Forget our numbers? This difference between Abbott and Hockey only draws attention to the fact that the Coalition has not yet come to an internal decision on this multibillion-dollar question. It is a public sign of their differing private inclinations.
Abbott, as leader, courts popularity. He wants to be able to offer voters as much largesse as possible in pursuit of as many votes as possible. Hockey, as the man responsible for fiscal discipline, wants to offer as little as possible in pursuit of a balanced budget.
How the Coalition decides this point will be central to its credibility. It will also be fundamental to forming its character, if it wins power, as a populist regime or a responsible economic manager.
As the Coalition leadership group sits around the table deciding in the weeks ahead, they should keep the Hippocratic principle - "do no harm" - in the front of their minds.
Sadly, that principle has been wantonly disregarded by the Prime Minister in her extraordinary attacks on foreign workers this week. Mind you, she wasn't the first to reach for the grubby political panic button marked "x" for xenophobia.
That honour went to the Liberal Party's Scott Morrison. Energetically exploiting the news that a refugee on a bridging visa had been charged with sexual assault, Morrison proposed that a special new system of "behavioural protocols" be imposed on asylum seekers in the community. That is, in addition to the behavioural protocols otherwise known as the law.
But it quickly emerged that Morrison was off the Coalition reservation with this idea, and no one else in his party followed.
Rather than let Morrison monopolise the x-button, the Prime Minister soon followed and pressed it, hard and repeatedly. Though Gillard did not seek to vilify refugees, she did target temporary foreign workers admitted under 457 visas, a program designed to fill areas of skills shortage where Australian workers cannot be found.
Gillard told an audience in her desperation tour of western Sydney that she would "stop foreign workers being put at the front of the queue with Australian workers at the back".
This, of course, is not how the 457 visa system works at all. It is the exact opposite. And Gillard knows it, because her government administers the program and has, in fact, increased the numbers of visas issued. Challenged on this, Gillard did not back down but ramped up her rhetoric, implying that workers admitted on 457 temporary worker visas were stealing "Aussie jobs." So the national leader was vilifying legal immigrants who had been admitted by her government to fill an economic need.
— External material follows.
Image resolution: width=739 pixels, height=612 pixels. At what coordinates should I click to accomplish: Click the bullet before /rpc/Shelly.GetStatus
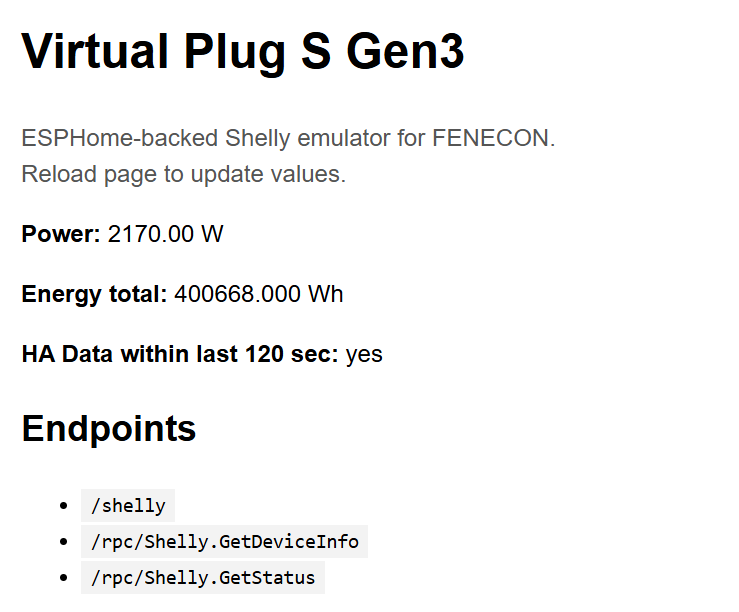(x=65, y=578)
It was a dismal low. "It's so crass, it's just embarrassingly bad," one of her cabinet ministers despaired privately.
And this was in the same week that the BRW inaugural Women's Rich List declared that the richest self-made woman in Australia, co-founder of a $600 million-a-year Sydney company that employs over 900 workers, broadband provider TPG, was Vicky Teoh, an immigrant from Malaysia.
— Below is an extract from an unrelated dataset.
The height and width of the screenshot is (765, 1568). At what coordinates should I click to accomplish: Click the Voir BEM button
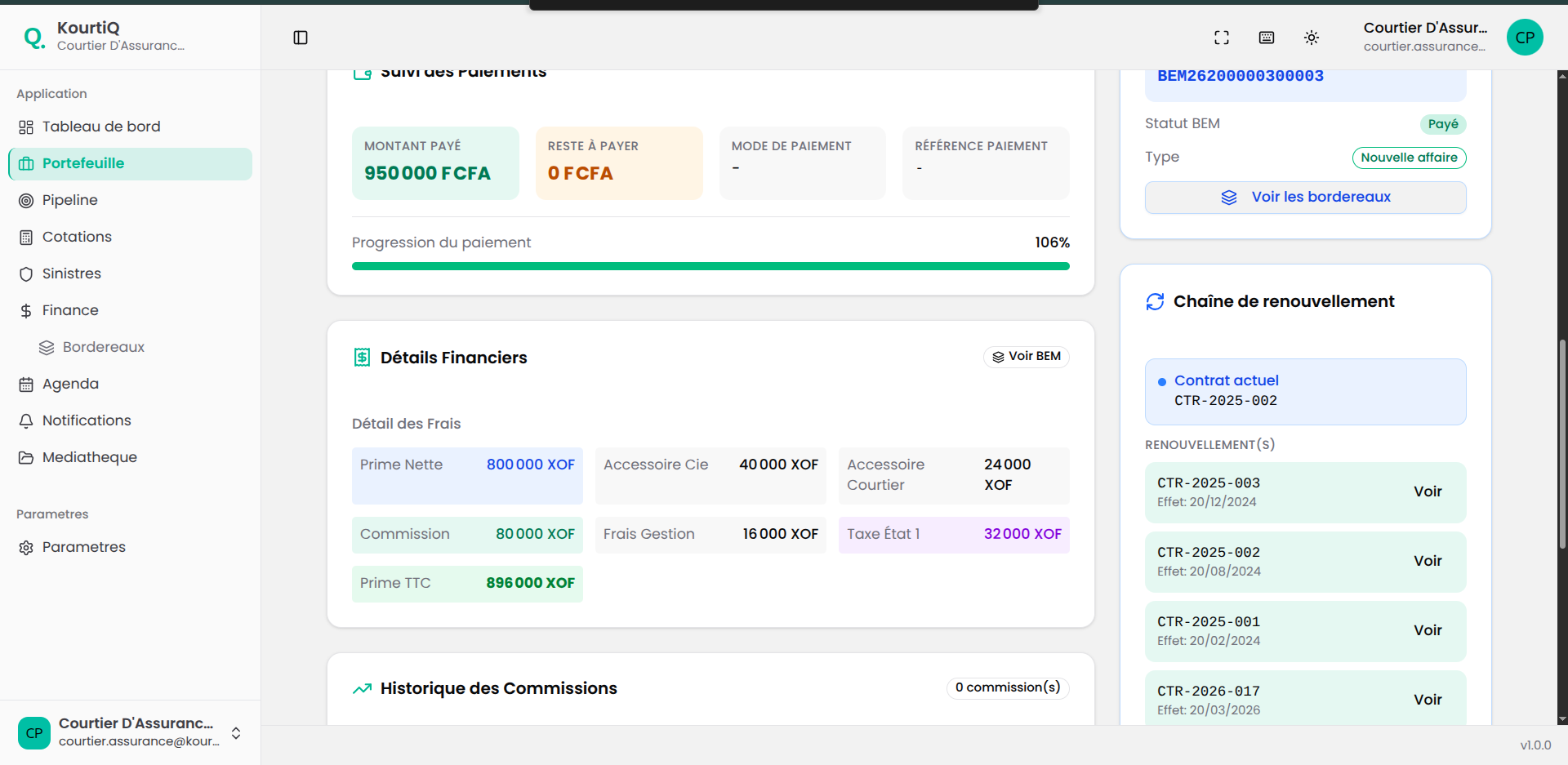click(1026, 357)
The same week that the NSW Art Gallery announced an ambitious $400 million expansion plan, with the support of the gallery's president, Steven Lowy, son of the Jewish refugee Frank Lowy, founder of Westfield, a $4 billion-a-year Sydney-based company that employs 4000 workers, and chairman of Football Federation Australia.
The same week Gillard's Minister for Multicultural Affairs, Kate Lundy, announced that resources had gone online to help promote Harmony Day for schoolchildren to "encourage students to think about their own heritage and the important concepts of diversity, harmony and belonging".
Gillard's xenophobia in pursuit of low political advantage is a shameful moment, divisive and damaging in a country built on immigrants. The measure of her conduct was that it was warmly approved by Pauline Hanson.
To minimise the damage to the deficit, the economy, the social fabric, as our leaders plunge into a frenetic campaign, they need to keep the Hippocratic principle foremost. If you can't assist the national good, at the very least do no harm.
Peter Hartcher is the political editor.